*DOCUMENT SEGMENT*

Segment Open

I met this blond-haired girl about a month and a half ago. She's been driving me crazy ever since.
Some ink's been spilled on Descendants' Path being a force in Legacy and Modern, but what about Standard? Sure, Emrakul, the Aeons Torn is the obvious "top card of choice," but the little girl is holding a lamb, not an Eldrazi Spawn from one of the brood lineages.
"Faces only a Broodwarden could love."
In Avacyn Restored Standard, there are 94 creature types that occur on the castable sides of creature cards, from Advisor to Zombie. (This figure doesn't include specialty creature types, such as the Pentavite made by Pentavus and the flipside Mutant aspect to Homicidal Brute, that appear on cards but cannot trigger a free casting from Descendants' Path.)
In the absence of the library manipulation that gives Descendants' Path its Legacy potential, the key to an effective Standard Descendants' Path deck will be using it as a card advantage engine instead, delivering creature after creature off the top of the library. This implies heavy commitments to both large numbers of creatures and a single creature subtype; without a critical mass of both, Descendants' Path is unlikely to pay back what the player has invested in it.

Segment Closed

*ACTIVITIES*
(1) Please answer these about the Descendants' Path article above:
(a) According to the article, how many creature types appear on the castable sides of creature cards in Avacyn Restored Standard?
(b) What is the little girl holding?
(c) What does the article say the key to an effective Standard Descendants' Path deck will be?
(2) Write the next part of the article on Descendants' Path, starting after its final sentence.

*ENTRIES SUPPLIED*
Segment Open

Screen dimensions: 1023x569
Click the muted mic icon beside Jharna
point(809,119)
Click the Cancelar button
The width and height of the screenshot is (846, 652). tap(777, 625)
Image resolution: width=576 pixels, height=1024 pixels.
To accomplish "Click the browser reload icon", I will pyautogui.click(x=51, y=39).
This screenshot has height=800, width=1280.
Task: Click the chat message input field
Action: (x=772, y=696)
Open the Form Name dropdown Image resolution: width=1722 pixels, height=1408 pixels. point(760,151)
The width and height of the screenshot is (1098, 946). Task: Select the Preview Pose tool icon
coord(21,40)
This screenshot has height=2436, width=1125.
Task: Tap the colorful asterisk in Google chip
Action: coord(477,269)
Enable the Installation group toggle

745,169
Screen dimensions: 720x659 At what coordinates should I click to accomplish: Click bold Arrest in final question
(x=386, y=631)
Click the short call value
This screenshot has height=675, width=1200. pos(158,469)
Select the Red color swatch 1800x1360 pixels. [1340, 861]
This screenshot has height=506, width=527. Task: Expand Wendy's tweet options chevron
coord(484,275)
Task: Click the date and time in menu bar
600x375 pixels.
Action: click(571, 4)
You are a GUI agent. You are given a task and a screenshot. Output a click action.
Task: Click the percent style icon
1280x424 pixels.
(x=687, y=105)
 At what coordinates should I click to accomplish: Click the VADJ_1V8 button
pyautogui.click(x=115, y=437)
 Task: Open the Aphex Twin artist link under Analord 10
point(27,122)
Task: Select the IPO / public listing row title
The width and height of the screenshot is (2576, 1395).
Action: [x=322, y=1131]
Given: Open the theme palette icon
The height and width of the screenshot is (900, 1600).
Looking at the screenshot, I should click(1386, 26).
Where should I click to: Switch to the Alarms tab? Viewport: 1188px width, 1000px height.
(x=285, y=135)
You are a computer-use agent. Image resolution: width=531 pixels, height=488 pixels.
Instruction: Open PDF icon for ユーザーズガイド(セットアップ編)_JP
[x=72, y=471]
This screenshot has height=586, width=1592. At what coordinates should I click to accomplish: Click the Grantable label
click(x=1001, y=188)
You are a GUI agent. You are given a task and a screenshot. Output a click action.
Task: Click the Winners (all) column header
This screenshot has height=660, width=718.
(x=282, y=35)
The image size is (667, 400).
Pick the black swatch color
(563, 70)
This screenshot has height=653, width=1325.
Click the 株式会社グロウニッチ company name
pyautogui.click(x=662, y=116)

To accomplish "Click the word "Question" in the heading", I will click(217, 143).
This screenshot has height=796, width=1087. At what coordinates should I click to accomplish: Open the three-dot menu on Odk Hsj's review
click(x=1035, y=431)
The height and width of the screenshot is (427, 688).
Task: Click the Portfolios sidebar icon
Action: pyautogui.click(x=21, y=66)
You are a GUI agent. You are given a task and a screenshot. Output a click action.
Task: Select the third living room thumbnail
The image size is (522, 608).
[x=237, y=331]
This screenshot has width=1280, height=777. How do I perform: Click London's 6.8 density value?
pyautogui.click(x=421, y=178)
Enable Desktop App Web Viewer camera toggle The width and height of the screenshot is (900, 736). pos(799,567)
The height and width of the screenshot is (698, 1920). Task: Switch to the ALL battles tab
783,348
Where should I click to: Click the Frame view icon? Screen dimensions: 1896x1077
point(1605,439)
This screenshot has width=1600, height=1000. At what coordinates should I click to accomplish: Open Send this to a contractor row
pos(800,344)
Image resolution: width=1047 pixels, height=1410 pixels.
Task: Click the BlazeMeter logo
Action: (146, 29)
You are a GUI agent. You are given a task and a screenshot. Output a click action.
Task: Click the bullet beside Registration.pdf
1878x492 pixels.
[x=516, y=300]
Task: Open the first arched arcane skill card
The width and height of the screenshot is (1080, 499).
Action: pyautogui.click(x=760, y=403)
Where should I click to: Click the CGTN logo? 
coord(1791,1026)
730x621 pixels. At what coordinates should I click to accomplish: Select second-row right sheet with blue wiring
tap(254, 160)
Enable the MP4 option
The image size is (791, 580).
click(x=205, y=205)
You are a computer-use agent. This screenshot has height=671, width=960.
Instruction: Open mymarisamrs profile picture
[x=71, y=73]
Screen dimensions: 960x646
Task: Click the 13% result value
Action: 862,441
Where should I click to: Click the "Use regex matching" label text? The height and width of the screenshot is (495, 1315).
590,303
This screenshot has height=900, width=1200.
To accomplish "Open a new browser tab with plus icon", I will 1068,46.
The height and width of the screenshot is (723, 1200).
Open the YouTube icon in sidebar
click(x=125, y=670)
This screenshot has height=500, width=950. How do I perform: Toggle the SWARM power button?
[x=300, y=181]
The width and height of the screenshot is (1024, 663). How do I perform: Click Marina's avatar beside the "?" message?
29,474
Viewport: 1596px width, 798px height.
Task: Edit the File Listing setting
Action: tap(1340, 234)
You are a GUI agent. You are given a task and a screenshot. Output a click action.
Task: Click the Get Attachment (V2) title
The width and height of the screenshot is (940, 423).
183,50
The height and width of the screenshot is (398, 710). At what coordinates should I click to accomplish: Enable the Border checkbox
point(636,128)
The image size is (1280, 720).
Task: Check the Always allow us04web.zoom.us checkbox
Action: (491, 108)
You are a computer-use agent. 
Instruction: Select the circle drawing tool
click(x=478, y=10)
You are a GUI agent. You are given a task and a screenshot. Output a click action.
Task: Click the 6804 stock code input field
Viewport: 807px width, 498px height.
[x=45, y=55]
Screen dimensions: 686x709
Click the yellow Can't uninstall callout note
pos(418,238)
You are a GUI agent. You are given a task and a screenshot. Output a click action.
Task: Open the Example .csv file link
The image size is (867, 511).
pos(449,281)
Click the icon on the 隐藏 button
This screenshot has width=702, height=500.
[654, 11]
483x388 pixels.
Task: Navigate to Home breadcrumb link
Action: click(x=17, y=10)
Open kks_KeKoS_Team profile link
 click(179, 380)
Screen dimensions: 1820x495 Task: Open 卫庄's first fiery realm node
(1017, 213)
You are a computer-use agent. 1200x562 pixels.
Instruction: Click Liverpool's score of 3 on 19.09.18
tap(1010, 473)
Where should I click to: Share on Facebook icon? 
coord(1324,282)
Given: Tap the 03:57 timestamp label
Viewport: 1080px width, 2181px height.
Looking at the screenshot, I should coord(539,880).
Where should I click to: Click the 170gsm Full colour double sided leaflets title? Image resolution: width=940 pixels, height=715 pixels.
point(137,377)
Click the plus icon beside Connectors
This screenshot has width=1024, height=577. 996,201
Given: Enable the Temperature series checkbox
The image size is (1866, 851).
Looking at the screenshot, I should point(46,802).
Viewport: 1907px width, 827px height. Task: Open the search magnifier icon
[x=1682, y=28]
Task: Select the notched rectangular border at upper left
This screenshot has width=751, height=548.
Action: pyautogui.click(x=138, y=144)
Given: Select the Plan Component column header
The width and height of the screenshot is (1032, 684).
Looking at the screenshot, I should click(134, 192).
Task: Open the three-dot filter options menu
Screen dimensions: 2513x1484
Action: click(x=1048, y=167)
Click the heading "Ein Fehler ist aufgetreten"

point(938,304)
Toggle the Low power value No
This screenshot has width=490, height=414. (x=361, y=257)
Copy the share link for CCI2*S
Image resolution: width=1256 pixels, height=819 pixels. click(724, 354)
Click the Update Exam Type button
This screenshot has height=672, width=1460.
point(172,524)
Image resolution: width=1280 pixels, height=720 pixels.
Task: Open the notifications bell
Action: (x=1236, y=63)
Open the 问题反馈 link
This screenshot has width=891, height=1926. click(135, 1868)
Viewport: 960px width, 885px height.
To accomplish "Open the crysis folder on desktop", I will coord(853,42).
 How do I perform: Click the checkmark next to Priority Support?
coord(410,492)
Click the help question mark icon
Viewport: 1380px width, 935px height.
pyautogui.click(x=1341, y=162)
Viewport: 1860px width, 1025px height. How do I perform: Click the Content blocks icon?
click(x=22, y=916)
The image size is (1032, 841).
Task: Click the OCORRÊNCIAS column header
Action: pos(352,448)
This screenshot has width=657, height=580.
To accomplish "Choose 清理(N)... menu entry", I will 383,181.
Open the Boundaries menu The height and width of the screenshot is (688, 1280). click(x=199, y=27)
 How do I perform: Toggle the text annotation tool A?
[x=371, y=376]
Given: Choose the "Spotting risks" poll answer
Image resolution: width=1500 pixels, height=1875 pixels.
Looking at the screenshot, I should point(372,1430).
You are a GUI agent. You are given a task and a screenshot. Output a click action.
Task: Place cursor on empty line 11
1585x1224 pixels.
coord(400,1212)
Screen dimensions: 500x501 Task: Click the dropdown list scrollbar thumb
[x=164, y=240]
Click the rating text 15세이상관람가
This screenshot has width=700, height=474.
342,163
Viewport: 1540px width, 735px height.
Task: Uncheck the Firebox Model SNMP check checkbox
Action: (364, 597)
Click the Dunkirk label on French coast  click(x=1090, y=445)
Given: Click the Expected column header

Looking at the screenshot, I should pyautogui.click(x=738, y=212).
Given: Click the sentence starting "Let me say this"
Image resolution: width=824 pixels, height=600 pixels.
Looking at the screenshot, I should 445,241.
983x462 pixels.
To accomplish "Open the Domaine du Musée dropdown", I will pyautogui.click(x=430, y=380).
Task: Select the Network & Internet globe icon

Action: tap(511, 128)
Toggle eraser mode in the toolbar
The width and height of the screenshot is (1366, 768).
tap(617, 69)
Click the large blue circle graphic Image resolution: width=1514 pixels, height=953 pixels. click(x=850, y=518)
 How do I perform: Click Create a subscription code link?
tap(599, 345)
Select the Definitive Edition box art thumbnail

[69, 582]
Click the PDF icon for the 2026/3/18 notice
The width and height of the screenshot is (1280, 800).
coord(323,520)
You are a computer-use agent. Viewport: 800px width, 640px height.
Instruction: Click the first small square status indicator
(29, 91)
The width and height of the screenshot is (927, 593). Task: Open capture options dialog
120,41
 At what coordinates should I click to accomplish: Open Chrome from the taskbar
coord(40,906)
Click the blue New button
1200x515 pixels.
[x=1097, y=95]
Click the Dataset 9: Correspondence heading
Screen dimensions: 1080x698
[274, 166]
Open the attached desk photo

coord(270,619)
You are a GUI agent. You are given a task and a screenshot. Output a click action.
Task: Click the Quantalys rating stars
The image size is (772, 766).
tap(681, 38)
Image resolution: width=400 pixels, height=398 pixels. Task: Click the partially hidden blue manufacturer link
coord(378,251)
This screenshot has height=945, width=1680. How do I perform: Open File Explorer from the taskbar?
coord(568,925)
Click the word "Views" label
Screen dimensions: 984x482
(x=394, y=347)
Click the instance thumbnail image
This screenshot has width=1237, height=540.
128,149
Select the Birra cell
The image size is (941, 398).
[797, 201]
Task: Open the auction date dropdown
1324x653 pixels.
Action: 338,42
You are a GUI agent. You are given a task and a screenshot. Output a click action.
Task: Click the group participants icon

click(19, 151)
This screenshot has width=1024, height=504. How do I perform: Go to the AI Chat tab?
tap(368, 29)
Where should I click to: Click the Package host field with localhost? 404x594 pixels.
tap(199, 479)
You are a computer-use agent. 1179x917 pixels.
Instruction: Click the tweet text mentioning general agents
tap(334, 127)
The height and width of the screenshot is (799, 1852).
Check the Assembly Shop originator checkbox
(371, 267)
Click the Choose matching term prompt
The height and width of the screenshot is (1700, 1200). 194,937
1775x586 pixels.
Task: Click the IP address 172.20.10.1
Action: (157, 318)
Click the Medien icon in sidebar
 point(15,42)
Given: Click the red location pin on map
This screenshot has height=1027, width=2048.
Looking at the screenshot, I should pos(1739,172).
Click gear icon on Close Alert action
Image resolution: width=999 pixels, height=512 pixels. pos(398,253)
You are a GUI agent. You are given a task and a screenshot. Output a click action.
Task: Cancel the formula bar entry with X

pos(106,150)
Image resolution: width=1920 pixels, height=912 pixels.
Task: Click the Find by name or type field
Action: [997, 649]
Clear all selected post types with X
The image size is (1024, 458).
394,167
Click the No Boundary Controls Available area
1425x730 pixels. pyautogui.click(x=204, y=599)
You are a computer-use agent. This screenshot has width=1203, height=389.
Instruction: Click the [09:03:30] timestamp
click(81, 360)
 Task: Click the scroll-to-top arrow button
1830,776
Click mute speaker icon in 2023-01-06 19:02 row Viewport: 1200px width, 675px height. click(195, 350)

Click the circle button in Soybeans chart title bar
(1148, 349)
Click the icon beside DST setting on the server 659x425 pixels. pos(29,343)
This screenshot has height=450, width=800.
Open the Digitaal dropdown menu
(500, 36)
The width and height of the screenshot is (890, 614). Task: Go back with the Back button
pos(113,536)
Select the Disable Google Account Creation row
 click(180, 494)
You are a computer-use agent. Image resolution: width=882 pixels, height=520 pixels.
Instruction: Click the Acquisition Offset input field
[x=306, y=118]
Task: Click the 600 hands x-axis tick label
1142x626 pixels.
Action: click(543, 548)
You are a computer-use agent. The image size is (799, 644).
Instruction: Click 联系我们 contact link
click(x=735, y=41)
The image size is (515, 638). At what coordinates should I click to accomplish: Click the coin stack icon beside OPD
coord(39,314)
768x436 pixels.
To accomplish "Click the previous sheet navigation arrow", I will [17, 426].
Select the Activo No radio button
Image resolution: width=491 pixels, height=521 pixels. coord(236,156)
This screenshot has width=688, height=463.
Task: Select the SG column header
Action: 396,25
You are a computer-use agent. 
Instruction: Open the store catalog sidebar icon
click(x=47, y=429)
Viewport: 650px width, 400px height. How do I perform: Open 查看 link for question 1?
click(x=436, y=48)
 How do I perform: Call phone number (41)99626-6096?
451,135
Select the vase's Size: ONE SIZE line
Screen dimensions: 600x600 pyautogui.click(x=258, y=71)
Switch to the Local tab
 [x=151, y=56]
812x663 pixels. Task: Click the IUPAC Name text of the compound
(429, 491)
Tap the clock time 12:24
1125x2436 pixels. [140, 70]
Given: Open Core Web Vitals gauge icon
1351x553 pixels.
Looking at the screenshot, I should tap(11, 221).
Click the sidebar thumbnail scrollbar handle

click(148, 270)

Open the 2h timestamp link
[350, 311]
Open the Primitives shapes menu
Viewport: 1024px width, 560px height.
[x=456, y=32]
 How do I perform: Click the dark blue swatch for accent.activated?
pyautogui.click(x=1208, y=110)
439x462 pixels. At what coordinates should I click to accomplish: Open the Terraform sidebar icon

Segment Closed

*EXERCISE RESPONSES*
(1)
(a) 94
(b) A lamb
(c) Using Descendants' Path as a card advantage engine, delivering creature after creature off the top of the library

(2)
Some fun facts about those creature types, courtesy of the handy-dandy spreadsheet:
Nineteen of the creature types appear on only one card. Sorry to all you fans of Archons and Avatars, Crabs and Crocodiles, Salamanders and Specters... It's not happening.
Only 37 creature types appear on the fronts of six or more Standard-legal creature cards. (I chose this number to give at least six times four or 24 creatures in a deck.) Berserker and Griffin squeak in, while Druid, Elephant, Ogre, Praetor, Shapeshifter, Snake, Sphinx, Treefolk, and Vedalken end up on the wrong side of the cutline.
Of the eleven most prevalent creature types, six are "species" (Human, Zombie, Spirit, Vampire, Horror, Angel) and five are "occupations" (Warrior, Soldier, Cleric, Wizard, Shaman). Angel and Shaman are tied for tenth place at 23 appearances each. Honorable mentions go to three further species: Beast (21 appearances) and Construct and Myr (both with twenty appearances).
Let's Talk About Decks, Baby*
(A few notes before we get to the decklists: most of these are untested "concept decks" to show what might be possible. In each case, Descendants' Path is the only noncreature, nonland card I've allowed; that feels largely unsustainable in competition, even at the FNM level.)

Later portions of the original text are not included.